##### Brano del documento #####

Richard Kelly è una figura importante nel panorama cinematografico degli ultimi vent’anni. Il suo Donnie Darko, uscito nel 2001, è diventato subito un cult ed è considerato uno dei migliori film indipendenti mai realizzati: un esordio incredibile, che ancora oggi ha un larghissimo seguito. Ovviamente, c’era molta attesa per il secondo film da regista di Kelly: il pubblico si aspettava qualcosa di altrettanto geniale, profondo e memorabile. Ma l’opera in questione, Southland Tales – Così finisce il mondo, si è rivelata piuttosto differente dalle aspettative.

#####

▶ Consegna 1
Ricopia dal brano su Richard Kelly il passo da "Richard Kelly è" a "differente dalle aspettative.".
▶ Consegna 2
Prosegui il brano su Richard Kelly partendo dopo la sua ultima frase.
Le righe che seguono sono materiale a sé, distinto dal brano su Richard Kelly.

##### Righe fornite #####

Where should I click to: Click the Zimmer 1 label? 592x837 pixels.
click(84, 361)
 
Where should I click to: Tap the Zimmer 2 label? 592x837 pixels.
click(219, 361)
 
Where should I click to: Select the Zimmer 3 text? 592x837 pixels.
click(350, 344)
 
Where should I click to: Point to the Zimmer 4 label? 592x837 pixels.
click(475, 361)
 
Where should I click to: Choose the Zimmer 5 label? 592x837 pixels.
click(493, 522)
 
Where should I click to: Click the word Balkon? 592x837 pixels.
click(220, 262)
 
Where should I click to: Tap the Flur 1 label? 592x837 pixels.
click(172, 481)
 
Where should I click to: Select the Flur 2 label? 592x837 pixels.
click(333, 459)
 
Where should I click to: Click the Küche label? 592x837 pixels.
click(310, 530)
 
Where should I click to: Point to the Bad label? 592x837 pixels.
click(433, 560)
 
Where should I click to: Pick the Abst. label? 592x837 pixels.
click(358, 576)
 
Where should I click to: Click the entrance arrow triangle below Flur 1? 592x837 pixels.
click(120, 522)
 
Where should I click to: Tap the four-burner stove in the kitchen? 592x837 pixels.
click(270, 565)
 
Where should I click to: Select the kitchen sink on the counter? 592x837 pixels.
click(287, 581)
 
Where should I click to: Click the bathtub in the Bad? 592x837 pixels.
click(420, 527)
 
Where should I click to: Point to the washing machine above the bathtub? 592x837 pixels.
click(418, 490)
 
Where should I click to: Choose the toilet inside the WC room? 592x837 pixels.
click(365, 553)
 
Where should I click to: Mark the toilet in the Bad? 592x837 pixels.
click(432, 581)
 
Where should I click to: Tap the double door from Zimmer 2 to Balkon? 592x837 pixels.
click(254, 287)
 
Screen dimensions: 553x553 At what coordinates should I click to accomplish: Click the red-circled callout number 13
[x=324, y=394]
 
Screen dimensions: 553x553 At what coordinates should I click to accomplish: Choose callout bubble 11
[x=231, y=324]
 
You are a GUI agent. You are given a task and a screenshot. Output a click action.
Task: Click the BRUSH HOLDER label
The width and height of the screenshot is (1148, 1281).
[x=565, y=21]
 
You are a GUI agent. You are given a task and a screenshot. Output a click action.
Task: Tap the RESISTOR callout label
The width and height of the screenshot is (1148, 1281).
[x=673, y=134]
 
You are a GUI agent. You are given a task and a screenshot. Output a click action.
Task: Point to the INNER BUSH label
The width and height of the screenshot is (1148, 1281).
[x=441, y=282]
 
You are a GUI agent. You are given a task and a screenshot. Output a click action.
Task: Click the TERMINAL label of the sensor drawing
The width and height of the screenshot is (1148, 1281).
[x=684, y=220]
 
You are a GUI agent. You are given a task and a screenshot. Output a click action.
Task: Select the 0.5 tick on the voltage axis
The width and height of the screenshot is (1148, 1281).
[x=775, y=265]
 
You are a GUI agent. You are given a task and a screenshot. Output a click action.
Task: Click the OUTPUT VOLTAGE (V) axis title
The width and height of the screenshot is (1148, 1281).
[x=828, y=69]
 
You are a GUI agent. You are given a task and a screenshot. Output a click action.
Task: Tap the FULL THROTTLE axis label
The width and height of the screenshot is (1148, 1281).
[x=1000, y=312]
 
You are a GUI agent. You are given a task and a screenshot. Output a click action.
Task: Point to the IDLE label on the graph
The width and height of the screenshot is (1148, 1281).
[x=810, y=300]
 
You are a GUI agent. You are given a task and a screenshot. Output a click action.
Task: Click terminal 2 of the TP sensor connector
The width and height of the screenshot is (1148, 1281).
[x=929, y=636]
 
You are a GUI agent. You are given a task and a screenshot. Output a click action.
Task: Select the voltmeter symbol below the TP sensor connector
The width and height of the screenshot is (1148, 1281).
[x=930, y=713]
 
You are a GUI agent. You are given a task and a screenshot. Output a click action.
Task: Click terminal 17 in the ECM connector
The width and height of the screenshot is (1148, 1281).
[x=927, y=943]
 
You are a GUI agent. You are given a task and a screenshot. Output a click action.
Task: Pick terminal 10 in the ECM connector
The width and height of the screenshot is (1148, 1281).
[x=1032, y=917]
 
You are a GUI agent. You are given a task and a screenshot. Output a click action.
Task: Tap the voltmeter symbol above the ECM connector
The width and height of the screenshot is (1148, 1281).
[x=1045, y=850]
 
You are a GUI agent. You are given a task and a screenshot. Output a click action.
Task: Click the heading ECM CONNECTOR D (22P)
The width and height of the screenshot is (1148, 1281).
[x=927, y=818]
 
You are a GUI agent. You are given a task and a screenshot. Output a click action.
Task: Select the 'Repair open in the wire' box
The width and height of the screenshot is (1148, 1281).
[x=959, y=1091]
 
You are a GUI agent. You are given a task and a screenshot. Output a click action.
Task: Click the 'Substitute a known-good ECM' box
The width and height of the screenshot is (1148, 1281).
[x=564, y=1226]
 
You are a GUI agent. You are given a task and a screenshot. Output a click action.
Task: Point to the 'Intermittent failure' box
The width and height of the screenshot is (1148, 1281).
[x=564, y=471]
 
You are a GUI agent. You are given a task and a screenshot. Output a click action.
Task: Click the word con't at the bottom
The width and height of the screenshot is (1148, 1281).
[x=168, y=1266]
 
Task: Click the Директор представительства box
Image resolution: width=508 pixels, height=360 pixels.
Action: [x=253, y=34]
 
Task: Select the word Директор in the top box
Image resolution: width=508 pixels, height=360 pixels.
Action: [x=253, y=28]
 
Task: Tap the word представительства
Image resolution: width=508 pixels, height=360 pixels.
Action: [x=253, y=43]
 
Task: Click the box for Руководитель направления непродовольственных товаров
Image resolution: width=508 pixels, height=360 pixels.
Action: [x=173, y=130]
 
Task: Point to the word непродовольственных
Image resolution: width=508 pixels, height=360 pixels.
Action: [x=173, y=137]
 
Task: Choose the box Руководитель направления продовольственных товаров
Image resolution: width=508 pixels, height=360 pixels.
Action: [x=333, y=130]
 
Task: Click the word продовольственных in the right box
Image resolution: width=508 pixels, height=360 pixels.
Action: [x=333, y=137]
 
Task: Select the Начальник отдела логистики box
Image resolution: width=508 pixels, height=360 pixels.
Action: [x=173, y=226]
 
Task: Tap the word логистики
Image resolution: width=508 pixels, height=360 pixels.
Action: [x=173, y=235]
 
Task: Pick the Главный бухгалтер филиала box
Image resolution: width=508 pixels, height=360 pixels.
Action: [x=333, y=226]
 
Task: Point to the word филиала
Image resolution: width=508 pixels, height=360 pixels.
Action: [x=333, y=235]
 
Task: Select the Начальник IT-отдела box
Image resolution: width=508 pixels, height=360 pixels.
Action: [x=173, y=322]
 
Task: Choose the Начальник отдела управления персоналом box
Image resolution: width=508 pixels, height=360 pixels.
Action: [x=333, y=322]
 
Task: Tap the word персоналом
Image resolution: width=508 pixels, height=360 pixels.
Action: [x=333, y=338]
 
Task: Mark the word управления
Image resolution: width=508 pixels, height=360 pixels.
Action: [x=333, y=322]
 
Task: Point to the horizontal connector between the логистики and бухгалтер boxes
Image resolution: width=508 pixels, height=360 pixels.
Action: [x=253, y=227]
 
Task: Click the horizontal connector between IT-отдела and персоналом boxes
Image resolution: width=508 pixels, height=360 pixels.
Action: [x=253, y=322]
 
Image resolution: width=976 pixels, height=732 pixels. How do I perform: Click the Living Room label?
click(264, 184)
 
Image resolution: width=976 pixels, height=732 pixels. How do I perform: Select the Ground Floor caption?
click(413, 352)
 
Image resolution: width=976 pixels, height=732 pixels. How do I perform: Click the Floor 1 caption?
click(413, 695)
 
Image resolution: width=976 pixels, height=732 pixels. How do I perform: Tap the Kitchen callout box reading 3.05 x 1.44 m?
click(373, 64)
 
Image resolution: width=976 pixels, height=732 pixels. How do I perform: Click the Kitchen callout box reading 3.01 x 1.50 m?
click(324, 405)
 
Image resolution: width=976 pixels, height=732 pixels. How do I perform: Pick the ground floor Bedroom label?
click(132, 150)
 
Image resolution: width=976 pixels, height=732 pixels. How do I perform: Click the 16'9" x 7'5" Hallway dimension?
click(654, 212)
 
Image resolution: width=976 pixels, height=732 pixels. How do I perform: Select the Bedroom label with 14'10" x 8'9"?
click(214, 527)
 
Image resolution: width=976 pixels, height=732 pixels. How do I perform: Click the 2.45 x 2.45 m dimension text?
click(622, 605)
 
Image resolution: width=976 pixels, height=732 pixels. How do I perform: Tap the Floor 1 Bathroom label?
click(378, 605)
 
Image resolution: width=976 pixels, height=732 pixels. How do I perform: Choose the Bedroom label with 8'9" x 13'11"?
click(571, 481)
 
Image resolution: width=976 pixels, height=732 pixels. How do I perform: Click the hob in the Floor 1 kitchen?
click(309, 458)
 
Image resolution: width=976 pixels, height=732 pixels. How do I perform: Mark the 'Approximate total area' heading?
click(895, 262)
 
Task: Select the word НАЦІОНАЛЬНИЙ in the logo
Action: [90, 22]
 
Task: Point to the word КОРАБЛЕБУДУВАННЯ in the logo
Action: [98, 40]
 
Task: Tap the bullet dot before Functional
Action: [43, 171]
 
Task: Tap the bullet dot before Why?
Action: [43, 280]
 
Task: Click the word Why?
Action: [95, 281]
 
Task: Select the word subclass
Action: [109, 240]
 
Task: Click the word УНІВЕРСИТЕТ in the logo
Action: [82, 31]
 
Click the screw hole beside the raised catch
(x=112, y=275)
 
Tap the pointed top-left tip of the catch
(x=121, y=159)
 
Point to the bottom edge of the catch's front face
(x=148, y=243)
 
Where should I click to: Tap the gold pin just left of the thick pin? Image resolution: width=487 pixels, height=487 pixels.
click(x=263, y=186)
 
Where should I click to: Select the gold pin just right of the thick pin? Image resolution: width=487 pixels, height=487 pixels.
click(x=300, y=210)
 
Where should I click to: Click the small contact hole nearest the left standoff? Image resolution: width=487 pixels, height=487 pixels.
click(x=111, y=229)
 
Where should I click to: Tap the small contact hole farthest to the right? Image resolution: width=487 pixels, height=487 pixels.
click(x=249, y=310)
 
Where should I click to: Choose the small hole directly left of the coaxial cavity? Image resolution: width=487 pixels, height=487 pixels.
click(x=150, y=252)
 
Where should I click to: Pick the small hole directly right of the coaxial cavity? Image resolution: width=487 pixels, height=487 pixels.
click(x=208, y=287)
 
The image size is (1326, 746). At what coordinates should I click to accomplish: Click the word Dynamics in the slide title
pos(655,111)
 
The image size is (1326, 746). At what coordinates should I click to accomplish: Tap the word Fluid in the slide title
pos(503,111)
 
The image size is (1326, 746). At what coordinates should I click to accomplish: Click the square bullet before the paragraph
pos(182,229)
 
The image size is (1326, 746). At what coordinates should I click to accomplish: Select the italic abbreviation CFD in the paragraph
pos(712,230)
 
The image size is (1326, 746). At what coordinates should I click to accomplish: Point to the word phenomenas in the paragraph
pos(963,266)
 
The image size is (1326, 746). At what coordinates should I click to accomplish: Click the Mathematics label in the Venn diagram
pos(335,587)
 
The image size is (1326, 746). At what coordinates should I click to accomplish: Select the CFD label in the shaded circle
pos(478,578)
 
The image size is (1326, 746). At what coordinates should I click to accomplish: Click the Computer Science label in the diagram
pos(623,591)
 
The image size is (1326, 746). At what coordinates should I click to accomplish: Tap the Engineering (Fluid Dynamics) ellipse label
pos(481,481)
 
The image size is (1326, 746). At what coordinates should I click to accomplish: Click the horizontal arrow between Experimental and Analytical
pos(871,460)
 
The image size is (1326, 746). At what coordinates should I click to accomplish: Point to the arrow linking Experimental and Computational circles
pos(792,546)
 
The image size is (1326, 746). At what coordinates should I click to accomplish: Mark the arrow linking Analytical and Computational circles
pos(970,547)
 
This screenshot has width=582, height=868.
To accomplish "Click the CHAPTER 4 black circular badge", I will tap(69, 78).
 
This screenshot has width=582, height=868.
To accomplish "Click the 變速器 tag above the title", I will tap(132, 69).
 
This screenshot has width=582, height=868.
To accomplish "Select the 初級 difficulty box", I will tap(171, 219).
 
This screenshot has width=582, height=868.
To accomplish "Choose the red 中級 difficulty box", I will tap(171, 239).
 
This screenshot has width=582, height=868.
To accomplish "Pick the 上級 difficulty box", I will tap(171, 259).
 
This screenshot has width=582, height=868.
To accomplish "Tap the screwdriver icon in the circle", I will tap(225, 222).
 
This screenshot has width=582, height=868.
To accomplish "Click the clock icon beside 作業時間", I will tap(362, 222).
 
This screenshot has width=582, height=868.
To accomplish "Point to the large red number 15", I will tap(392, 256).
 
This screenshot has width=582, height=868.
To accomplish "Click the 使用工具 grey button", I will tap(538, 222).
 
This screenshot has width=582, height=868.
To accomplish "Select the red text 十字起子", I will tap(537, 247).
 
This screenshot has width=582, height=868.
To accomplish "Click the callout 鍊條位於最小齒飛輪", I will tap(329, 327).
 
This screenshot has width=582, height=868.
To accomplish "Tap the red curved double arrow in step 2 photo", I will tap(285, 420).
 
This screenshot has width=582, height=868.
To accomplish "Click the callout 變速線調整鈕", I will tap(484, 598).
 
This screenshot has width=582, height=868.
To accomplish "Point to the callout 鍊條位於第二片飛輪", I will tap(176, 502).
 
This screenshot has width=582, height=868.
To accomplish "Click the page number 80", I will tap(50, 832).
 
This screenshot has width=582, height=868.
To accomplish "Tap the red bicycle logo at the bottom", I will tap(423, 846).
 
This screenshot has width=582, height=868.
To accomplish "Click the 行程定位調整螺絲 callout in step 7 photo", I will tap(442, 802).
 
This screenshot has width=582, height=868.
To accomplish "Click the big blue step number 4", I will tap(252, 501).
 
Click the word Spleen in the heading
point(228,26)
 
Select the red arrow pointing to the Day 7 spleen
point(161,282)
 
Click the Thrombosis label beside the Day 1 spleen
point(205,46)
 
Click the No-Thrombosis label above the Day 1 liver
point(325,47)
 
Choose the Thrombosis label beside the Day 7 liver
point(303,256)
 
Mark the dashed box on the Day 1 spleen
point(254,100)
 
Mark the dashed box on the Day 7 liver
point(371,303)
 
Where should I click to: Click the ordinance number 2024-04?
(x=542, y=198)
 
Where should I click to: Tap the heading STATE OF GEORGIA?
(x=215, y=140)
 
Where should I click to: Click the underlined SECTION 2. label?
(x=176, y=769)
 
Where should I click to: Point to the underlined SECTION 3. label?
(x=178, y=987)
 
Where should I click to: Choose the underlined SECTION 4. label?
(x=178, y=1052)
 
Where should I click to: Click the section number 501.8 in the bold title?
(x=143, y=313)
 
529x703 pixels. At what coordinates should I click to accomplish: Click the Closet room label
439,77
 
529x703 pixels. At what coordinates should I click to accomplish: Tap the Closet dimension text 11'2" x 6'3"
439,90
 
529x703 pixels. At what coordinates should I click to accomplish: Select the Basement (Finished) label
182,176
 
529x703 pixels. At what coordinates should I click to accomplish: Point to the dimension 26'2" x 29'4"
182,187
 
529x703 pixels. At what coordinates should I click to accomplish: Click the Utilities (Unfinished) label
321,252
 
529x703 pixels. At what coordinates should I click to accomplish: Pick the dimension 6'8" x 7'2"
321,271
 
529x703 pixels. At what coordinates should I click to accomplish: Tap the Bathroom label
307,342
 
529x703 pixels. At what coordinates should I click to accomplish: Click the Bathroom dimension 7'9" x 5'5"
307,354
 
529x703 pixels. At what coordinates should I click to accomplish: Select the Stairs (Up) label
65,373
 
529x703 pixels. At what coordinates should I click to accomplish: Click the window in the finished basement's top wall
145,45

#####

▶ Spazio risposta 1
Richard Kelly è una figura importante nel panorama cinematografico degli ultimi vent’anni. Il suo Donnie Darko, uscito nel 2001, è diventato subito un cult ed è considerato uno dei migliori film indipendenti mai realizzati: un esordio incredibile, che ancora oggi ha un larghissimo seguito. Ovviamente, c’era molta attesa per il secondo film da regista di Kelly: il pubblico si aspettava qualcosa di altrettanto geniale, profondo e memorabile. Ma l’opera in questione, Southland Tales – Così finisce il mondo, si è rivelata piuttosto differente dalle aspettative.

▶ Spazio risposta 2
Un insieme di più generi, dal comico al drammatico, passando per il poliziesco, il musical e il fantascientifico, il film è ambientato in una realtà parallela in cui gli Stati Uniti sono diventati una distopia iper-nazionalistica. La storia intreccia le vicende di diversi personaggi, a tre anni di distanza da una serie di attacchi nucleari. Protagonista è Dwayne “The Rock” Johnson nei panni di Boxer Santaros, un famoso attore di film d’azione che, dopo essere stato colpito da una forma di amnesia scopre di possedere una sceneggiatura che prevede gli eventi futuri.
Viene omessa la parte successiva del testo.